Verbund warnt vor Scheitern der Energiewende

Noch fehlen wichtige rechtliche und regulatorische Bedingungen. Auch die Akzeptanz der Bevölkerung ist nicht gesichert, hieß es bei der Internationalen Energiewirtschaftstagung.
„Den Verbund als den größten Stromerzeuger Österreichs betrifft die Energiewende ganz besonders.“ Das betonte Michael Strugl, der Generaldirektor des Konzerns, am 10. September bei der Internationalen Energiewirtschaftstagung (IEWT) in Wien.

Strugl erläuterte, sein Unternehmen produziere jährlich rund 33 Mrd. kWh elektrische Energie, davon 97 % mithilfe von Wasserkraftwerken und Windparks. Zum Vergleich: Der gesamte österreichische Strombedarf liegt bei etwa 70 Mrd. kWh pro Jahr.
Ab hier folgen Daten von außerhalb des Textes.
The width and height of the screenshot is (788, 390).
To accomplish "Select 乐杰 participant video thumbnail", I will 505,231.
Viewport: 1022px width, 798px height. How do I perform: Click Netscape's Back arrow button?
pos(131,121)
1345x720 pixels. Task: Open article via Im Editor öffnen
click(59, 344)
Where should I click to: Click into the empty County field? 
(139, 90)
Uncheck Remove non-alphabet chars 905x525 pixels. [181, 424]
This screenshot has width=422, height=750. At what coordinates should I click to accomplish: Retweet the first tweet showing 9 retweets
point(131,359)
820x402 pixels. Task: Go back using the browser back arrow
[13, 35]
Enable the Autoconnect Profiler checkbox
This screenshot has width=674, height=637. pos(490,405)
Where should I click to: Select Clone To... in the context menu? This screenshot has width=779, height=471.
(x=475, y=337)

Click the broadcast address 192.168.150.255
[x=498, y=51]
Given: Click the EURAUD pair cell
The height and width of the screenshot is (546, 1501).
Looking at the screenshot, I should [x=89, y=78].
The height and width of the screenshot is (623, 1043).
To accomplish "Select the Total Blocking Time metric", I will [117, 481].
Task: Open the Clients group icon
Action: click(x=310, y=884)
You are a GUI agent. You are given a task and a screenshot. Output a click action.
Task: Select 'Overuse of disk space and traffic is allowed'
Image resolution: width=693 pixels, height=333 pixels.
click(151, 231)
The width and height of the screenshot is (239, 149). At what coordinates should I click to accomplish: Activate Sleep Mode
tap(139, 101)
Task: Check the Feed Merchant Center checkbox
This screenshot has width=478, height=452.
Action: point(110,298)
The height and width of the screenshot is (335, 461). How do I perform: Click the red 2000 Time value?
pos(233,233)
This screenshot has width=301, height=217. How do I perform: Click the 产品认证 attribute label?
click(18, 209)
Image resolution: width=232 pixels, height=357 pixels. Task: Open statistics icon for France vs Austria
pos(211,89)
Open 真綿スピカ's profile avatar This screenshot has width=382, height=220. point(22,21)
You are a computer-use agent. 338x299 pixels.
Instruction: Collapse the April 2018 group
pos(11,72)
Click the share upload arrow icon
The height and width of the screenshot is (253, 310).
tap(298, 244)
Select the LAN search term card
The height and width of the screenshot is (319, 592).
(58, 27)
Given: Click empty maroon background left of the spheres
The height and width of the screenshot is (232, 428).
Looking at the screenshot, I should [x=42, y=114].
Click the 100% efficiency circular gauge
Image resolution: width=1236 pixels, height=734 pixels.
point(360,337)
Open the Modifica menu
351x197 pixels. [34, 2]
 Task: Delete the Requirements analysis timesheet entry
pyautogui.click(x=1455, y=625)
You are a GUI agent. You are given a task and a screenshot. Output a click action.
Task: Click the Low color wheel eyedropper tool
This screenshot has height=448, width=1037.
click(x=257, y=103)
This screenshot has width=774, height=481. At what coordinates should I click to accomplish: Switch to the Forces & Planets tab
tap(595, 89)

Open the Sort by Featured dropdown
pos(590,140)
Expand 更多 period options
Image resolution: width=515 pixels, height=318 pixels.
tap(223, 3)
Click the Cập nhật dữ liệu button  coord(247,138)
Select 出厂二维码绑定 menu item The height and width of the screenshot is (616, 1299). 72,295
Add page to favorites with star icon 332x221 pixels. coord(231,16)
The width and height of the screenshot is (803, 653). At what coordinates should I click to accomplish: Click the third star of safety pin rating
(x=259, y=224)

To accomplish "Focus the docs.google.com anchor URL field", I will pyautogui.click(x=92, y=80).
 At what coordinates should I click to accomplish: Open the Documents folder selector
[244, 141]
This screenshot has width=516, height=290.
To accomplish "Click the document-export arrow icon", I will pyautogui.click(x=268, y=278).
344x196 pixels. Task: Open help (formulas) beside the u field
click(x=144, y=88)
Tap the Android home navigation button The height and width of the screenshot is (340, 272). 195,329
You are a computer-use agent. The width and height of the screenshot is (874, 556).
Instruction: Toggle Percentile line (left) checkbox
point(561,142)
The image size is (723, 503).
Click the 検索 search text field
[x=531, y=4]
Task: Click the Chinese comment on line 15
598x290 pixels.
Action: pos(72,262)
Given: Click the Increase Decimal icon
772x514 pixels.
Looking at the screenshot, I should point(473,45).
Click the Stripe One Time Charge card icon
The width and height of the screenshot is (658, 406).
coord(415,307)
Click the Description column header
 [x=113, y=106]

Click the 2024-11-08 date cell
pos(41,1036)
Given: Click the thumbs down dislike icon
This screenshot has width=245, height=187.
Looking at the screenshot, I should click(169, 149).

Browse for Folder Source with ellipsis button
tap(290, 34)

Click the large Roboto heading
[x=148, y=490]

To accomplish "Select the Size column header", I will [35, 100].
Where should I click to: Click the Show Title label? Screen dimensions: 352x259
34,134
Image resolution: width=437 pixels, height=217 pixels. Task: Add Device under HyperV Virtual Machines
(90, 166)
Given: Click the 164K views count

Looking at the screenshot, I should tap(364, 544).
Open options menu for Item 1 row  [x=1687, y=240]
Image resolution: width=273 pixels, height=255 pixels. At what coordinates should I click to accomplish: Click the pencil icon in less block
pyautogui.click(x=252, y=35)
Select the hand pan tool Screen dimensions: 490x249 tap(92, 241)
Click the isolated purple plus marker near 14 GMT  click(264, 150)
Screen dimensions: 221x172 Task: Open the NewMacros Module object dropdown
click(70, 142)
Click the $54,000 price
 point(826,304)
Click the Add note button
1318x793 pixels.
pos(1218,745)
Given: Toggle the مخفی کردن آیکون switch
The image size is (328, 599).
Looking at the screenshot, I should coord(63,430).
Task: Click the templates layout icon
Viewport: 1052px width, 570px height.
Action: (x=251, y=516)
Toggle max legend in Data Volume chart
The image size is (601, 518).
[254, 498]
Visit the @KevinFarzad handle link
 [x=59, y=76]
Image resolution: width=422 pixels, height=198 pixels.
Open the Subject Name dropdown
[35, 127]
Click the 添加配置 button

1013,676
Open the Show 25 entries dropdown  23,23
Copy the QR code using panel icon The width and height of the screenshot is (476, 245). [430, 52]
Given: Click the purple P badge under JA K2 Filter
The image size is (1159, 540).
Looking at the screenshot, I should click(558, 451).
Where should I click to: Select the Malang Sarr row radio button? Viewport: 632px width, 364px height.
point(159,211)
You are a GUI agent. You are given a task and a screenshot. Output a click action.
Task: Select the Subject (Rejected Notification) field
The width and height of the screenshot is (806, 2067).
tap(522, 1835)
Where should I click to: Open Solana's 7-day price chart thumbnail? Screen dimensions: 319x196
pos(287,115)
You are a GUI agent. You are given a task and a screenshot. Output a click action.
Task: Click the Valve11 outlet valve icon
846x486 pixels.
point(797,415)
Als zentrale Herausforderungen für die Energiewende erachtet Strugl einerseits das Zustandebringen der noch ausstehenden rechtlichen und regulatorischen Rahmenbedingungen, andererseits die Akzeptanz der Bevölkerung für den Infrastrukturausbau: „Bei fast jedem Projekt gibt es mittlerweile Widerstand. Wenn wir den nicht überwinden, schaffen wir die Energiewende nicht.“ Somit bestehe eindeutig Handlungsbedarf.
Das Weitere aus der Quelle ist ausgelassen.